It Matters

It was the last thing I expected when I stepped into an Uber in downtown Cleveland to head to the airport. I was tired after several days of meetings and wasn’t really up for a lot of conversation. But the Uber driver, Adam, was chatty. “So what do you do?” he asked. Not wanting to explain the whole “Conference Minister” thing, I simply replied, “I’m a pastor.” Thus began an extraordinary, Spirit-led encounter I cannot forget. For the next 20 minutes, that car became sacred space.

“I used to be really involved with the church,” Adam started, “but not anymore.” He was raised in what he described as a conservative Christian family. When he was a teenager, he came out to his parents as gay, and their response was to send him to a group home to be “reformed.”
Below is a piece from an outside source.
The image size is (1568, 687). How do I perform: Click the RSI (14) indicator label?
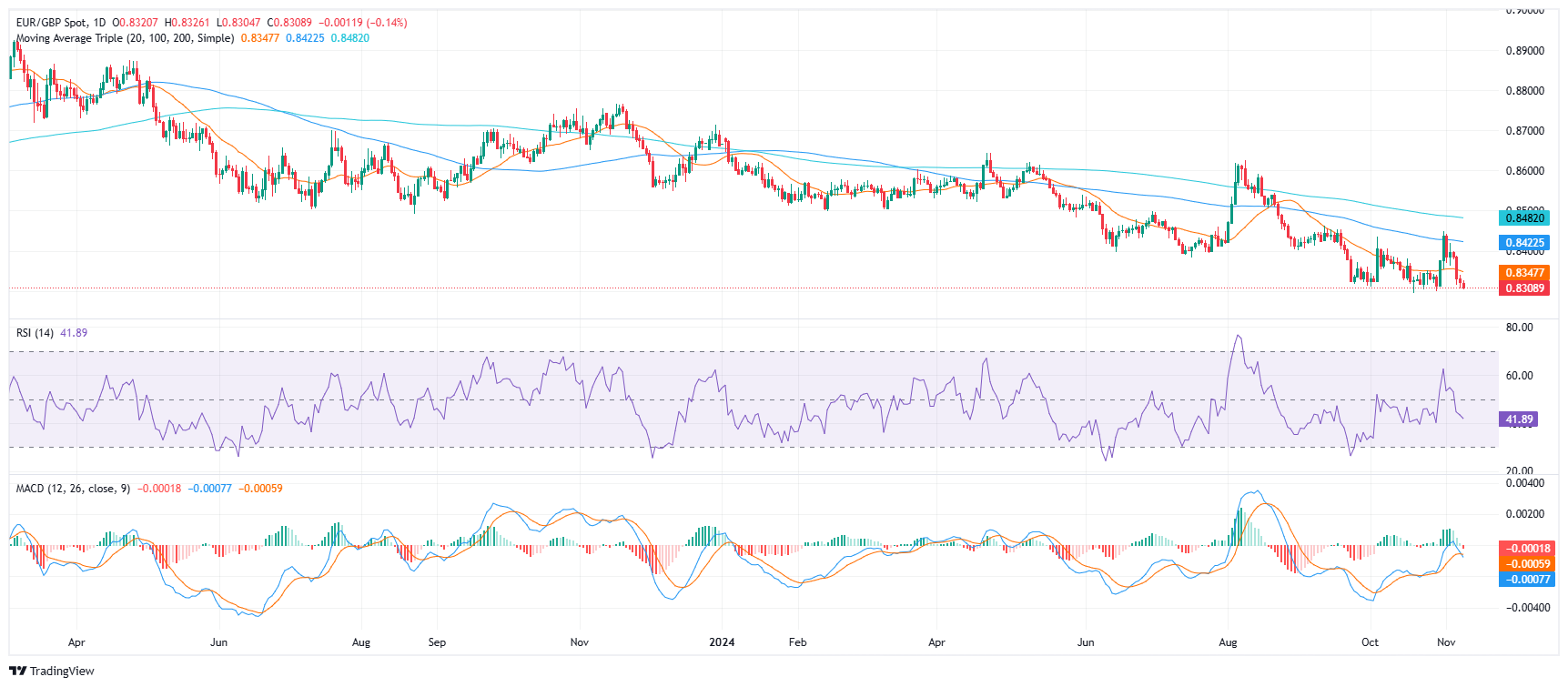click(35, 333)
Despite the devastating toll that traumatic experience took on his faith and his spirit, he somehow managed to maintain his faith and find his way back to the Church. In adulthood, he became very involved with a local church who accepted him as a gay man and invited him to provide leadership in a variety of ways. Later, though, he moved to another city and sought out another church home. The church he found did not offer welcome and inclusion, but rather excluded him from any leadership positions and consistently made its harsh judgement of his sexual identity known. He left that church and has not been back to any church since then.

Adam told me that he once had a dream of being a pastor one day. Now he just dreams of a church that will truly welcome him, his husband, and their two foster children.

I assured Adam that he is precious in God’s sight, and that nothing any church might do or say can separate him from the certainty of God’s love. I told him about the United Church of Christ, about our “open and affirming” identity and our history of LGBTQ inclusion. I confessed that we don’t always get it right, that sometimes we fall short of the extravagant welcome we claim. Mostly I wanted him to know that not all churches will try to ‘reform’ him or judge him, that God absolutely loves and celebrates him as the precious creation of God he is.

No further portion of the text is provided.